Ah, and now, not content to toss off his own conclusions so lightly, the Commander was ready to poke his nose into flag plot's job, but not with a clear ''You should wake him.'' No, just an ambiguous question. The hot potato stays in your lap, Lieutenant. Nice toss, Commander.

''I will look into it,'' he said, cutting the link.

The Lieutenant drew in a troubled breath. What had changed since the Admiral and Chief of Staff had layed down? Kristine Longknife has been identified on HighWardhaven. Passenger liners are being allowed to evacuate non-Wardhaven citizens from Wardhaven. Some of them may cross our path, even attempt to suicide crash us.

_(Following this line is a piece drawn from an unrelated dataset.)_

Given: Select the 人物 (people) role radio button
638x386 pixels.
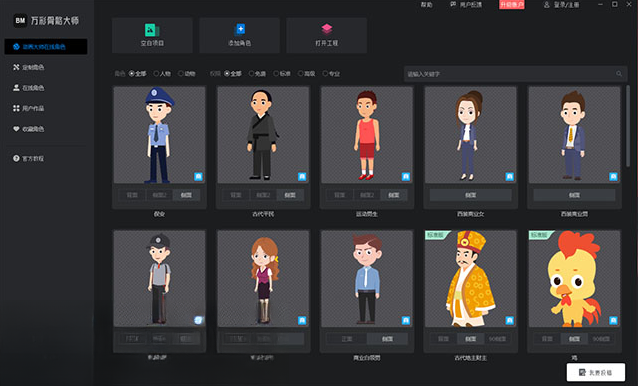Looking at the screenshot, I should [156, 74].
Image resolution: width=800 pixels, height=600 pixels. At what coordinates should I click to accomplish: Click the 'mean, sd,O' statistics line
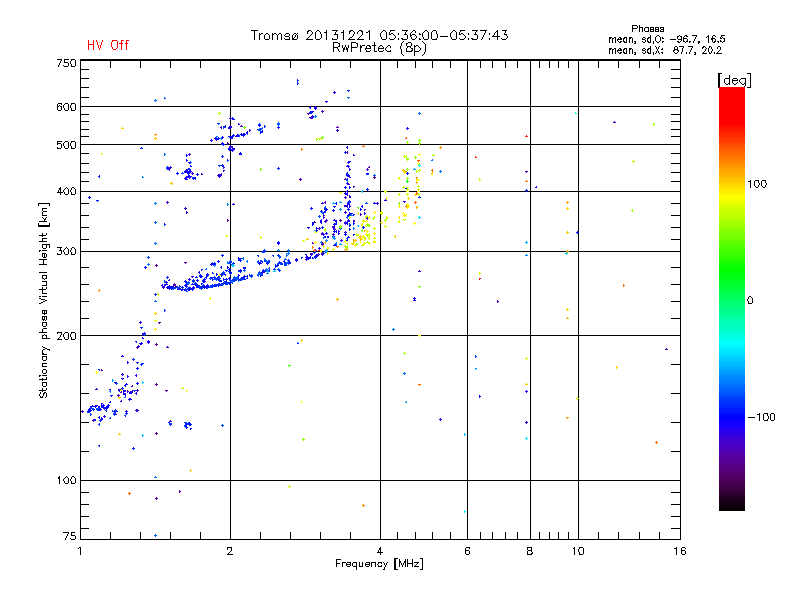[x=666, y=39]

And how does this raise the threat against this battleship for the next hour and a half above what it was three hours ago?

Simply put, it did not. Could the Admirals do anything in the next hour and a half that they could not do in the first fifteen minutes after they awoke?

No.

His father had often talked of the pressure of battle. Of the need for men to go into it prepared for it. His father swore he'd won half his battles by getting a good night's sleep and a good breakfast. Oh, and a good cup of coffee.

Was father just feeding him a sea tale?

The Duty Lieutenant took a deep breath and let it out slowly. What a tale he'd tell the Chief when he got back.

The Lieutenant stood again and watched the technicians watch the intel feed from the target. Things were certainly happening now. But was it all that different? Were there any warships in evidence? Anything the intel Chief would identify as having significant military value?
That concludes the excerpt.